Basicamente é uma "caras gay", blog de fofocas de artistas homossexuais (redundância? hehe).
O fato é que o primeiro post que li causou má impressão, então transcrevo aqui alguns trechos. Trata-se de uma pretensa resenha de "A pele que habito".
"Fiquei a pensar como seria mudar 180 graus em minha vida. Mudar meu interior. Acho que metalinguisticamente o filme fala sobre essa necessidade, em um ponto de nossa vida, de mudar, mesmo que por intervenção de terceiros – talvez vocês entendam ao final do filme ou a ler este texto." (terminei o texto sem entender.)
"Admiração e atração encenavam uma ligeira aproximação entre criador e criatura. Seria uma versão moderna de Mery Shelley – O Frankstein? Pensei nisso agora. Deve have uma relação porque no final a condição quase sub-humana do cativo em que sempre aflora um ódio interno mortífero. (...) Bem, continuando com a história."
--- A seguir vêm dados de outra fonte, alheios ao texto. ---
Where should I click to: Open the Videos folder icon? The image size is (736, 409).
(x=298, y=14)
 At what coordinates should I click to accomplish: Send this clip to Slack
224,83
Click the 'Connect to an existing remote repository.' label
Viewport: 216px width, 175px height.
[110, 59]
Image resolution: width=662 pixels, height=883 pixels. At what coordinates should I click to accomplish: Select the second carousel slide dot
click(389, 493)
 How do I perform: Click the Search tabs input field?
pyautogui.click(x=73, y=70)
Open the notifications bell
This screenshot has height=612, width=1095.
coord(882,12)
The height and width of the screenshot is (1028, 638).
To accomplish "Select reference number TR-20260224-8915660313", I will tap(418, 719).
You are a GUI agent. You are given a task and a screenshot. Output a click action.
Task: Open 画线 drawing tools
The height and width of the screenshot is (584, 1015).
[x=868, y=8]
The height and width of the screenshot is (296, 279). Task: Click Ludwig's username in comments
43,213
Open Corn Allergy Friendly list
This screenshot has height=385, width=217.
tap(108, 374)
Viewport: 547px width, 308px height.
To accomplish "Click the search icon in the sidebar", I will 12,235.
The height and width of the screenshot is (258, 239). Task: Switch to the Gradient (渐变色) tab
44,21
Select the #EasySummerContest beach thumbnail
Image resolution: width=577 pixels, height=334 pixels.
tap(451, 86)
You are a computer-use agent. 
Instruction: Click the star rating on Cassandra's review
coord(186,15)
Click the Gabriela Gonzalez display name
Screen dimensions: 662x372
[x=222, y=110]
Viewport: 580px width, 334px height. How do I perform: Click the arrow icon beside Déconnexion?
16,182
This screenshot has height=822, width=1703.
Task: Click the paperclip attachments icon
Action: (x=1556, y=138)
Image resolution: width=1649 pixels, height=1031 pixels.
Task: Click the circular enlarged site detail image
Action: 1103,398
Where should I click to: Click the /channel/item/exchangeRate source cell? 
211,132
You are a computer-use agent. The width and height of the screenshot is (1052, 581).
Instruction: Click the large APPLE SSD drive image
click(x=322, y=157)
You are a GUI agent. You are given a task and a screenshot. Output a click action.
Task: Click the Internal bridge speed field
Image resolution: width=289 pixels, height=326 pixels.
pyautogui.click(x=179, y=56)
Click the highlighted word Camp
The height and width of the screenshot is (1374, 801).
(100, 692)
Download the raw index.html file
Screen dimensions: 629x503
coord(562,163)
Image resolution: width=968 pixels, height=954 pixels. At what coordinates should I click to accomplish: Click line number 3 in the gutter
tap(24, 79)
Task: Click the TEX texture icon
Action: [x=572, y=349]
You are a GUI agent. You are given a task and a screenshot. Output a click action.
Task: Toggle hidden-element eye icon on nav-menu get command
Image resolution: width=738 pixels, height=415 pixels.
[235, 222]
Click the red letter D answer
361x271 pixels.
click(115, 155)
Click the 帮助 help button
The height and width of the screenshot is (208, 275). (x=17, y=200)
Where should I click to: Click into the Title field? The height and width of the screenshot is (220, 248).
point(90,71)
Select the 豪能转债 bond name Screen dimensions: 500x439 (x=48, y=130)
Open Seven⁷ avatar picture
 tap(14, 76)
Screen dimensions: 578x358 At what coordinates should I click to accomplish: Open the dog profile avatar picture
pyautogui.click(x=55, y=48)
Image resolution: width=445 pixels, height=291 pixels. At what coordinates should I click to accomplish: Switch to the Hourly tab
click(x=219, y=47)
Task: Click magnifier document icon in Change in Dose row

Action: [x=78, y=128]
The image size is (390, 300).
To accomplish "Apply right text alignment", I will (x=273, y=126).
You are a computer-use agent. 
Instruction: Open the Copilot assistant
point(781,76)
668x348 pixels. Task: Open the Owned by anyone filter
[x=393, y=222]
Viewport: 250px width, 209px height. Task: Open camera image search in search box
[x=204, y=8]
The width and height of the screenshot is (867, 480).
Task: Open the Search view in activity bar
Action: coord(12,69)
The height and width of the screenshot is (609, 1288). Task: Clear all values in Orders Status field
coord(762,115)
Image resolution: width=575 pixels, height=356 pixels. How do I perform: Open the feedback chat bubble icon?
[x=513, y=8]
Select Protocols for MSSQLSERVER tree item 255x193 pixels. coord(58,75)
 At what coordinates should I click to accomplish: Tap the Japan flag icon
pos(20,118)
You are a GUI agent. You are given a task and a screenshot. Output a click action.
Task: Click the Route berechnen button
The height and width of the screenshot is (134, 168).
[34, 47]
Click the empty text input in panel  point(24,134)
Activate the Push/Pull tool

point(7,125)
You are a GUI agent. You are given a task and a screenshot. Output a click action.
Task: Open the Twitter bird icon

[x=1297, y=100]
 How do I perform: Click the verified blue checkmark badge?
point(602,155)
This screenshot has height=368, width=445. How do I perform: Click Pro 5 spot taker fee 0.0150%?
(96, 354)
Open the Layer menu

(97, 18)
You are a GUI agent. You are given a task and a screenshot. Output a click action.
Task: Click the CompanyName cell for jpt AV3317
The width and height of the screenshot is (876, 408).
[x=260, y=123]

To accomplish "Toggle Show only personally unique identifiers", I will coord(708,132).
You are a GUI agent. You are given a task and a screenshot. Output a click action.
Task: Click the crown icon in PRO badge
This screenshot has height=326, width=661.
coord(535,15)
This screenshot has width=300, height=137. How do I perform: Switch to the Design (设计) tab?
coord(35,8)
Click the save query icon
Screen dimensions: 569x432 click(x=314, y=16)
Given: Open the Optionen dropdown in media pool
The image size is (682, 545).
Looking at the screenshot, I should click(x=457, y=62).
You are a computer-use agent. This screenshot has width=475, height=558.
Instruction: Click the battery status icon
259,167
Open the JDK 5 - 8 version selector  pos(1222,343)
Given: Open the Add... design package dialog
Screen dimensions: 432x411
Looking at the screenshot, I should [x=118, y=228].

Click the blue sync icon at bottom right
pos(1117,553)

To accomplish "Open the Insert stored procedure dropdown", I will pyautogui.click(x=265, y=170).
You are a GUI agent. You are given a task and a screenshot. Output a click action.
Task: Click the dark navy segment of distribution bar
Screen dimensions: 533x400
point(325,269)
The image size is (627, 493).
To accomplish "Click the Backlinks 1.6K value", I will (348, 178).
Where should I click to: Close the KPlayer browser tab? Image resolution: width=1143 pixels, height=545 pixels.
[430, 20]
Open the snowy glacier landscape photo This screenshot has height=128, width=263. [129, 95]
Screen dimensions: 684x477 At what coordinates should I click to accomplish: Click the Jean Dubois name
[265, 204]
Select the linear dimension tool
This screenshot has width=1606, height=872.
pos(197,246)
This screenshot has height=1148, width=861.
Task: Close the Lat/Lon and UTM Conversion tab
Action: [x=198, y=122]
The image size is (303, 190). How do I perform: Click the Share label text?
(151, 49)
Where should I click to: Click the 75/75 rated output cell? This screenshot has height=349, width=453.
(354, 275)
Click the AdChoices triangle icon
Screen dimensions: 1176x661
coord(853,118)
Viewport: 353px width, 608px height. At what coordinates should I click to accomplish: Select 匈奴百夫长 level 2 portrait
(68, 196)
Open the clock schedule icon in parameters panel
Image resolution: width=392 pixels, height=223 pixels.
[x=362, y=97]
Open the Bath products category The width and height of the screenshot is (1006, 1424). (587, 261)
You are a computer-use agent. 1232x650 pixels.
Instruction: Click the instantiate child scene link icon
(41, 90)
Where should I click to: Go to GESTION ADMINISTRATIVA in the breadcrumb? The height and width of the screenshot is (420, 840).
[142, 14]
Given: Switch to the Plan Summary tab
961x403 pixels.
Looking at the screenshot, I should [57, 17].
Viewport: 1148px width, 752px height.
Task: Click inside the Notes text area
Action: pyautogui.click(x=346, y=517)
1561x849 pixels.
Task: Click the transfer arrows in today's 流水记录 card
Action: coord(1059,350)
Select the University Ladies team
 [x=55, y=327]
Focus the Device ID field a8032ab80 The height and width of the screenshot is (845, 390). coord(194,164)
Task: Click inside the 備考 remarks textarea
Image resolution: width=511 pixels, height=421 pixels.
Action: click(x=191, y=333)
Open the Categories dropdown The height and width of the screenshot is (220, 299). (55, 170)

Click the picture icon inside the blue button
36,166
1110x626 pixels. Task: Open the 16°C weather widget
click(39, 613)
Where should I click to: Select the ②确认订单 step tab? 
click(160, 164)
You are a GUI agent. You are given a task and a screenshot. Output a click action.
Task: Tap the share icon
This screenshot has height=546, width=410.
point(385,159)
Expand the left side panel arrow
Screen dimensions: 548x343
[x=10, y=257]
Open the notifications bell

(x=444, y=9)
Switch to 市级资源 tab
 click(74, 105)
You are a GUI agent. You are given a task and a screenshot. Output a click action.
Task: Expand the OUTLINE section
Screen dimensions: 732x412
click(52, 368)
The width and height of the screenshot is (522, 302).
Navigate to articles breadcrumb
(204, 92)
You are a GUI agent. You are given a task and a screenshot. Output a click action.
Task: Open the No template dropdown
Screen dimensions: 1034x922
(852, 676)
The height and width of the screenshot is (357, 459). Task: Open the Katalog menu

"Mais na frente sabemos que a moça enlouquece se suicida jogando-se da janela, que nem fez a mãe – revelação que vou esconder para aqueles que assistirem ao filme." (mas a "revelação" acabou de ser "revelada"!)
"O filme parece mostra seu mote, ou seu propósito aqui: o pai começa uma perseguição para descobrir quem estuprou a filha. Ao descobrir o cara que a estuprou, segue-o e o sequestra. Mantém-no cativo. Até que reveladoramente o Dr. Robert em conjunto com uma equipe de médicos fazem uma misteriosa cirurgia de vaginoplastia. (...) Seu falar do restante , ou esclarecer mais pontos ficará sem motivação ver o filme." (puts!)
"Ah, não tente adivinhar o fim. Assista!" (não tentem adivinhar o fim, porque ele já contou.)
.... Enfim, vale dizer que, além de blogueiro, Roberto Muniz é escritor, editor, pós-graduando, colaborador em diversas redes sobre tudo relacionado ao tema homossexualismo.
Ficaria difícil listar exaustivamente todos os sites em que colabora, então indico aqui o que parece ser o seu blog principal: Sem festas póstumas.